340 Bride: The father usually gives the bride away to the husband, ‘cause now 341 you change of surname it’s kind of like, how can you say it

342 Groom: Don’t you think it’s kind of sexist giving ownership away, like selling a

343 vehicle, isn’t it

344 Interviewer: Ok, tell me about that?

345 Bride: You can see it that way, ja, I guess

346 Groom: I’m saying another way of looking at that is like selling a vehicle, like

347 this was mine, now

348 Bride: [laughs] it belongs to you

349 Groom: Ja, I don’t know, that must come from some old school cultural thing 350 when the man was, the father was boss of the house and everything he 351 owned in the house, now he’s giving away his daughter

During interview 4 the concept of the bride’s father walking her down the aisle to give her to the groom is discussed. The bride connects this act with that of the bride changing her surname to the groom’s surname. Interestingly, the groom names this and identifies sexist intentions of ownership within these acts and compares them to the transaction of selling a vehicle. By being likened to the vehicle the bride is being objectified, which suggests that the act of one man giving the bride to another is in effect objectifying the bride. It is perhaps unusual that the groom would identify and mention this sexist act, since it is he who would theoretically benefit from the ownership of the bride. Contrasted to this the bride seems hesitant about the groom’s interpretation when she says “you can see it that way, ja, I guess” (line 345) and laughs about this idea in line 348. The groom then makes a connection between the act of giving the bride away and an historical and cultural notion that allowed the father to be the “boss of the house” (line 350). The connection serves to dampen the effect of a noticeably sexist act, because it is justified as having originated in an historical and cultural belief, which is possibly no longer valid. Despite the suggested invalidity of the historical meaning of the act, the act of the bride being given from father to groom is still common (Ingraham, 1999).

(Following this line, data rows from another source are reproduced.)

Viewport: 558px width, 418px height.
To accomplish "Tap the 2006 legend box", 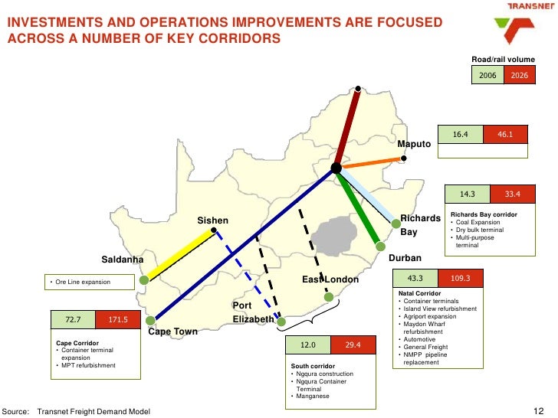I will (x=488, y=76).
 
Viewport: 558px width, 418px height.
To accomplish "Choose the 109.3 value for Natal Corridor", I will (x=461, y=278).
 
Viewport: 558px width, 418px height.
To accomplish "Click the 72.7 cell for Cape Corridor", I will (x=74, y=318).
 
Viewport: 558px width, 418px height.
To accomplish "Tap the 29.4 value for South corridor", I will (x=353, y=346).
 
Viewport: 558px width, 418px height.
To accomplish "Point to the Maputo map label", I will (x=414, y=144).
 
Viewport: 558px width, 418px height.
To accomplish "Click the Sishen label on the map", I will (x=213, y=220).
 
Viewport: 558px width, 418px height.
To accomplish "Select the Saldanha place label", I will (x=123, y=260).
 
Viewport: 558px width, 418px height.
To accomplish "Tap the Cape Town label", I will (x=172, y=331).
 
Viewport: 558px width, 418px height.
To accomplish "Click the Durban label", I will (x=405, y=258).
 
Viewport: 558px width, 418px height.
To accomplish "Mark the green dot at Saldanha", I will (x=144, y=280).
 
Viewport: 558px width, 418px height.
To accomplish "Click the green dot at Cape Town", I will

The passing on of the bride from father to groom represents a tradition, a system- justifying ritual, which keeps gender roles in place and has thus been resistant to change (Humble et al., 2008). From the extracts above the sexist nature of this act is noticeable.

The bride is treated like an object over which men have authority (see extract 16).

Despite the open display of this sexist act and the bride’s disadvantaged position, the act prevails. This provides strong support for “a system-justifying motive, whereby

people seek to maintain or enhance the legitimacy and stability of existing forms of social arrangements” (Jost & Hunyady, 2002, p. 113; emphasis in original). As the theory suggests, disadvantaged groups, such as women, are perhaps more likely to support an unequal ideology, because they have the greatest need to alleviate the ideological dissonance and their unconscious psychological distress (Jost et al., 2003).

Consequently, extract 16 suggests strong support for system justification motives.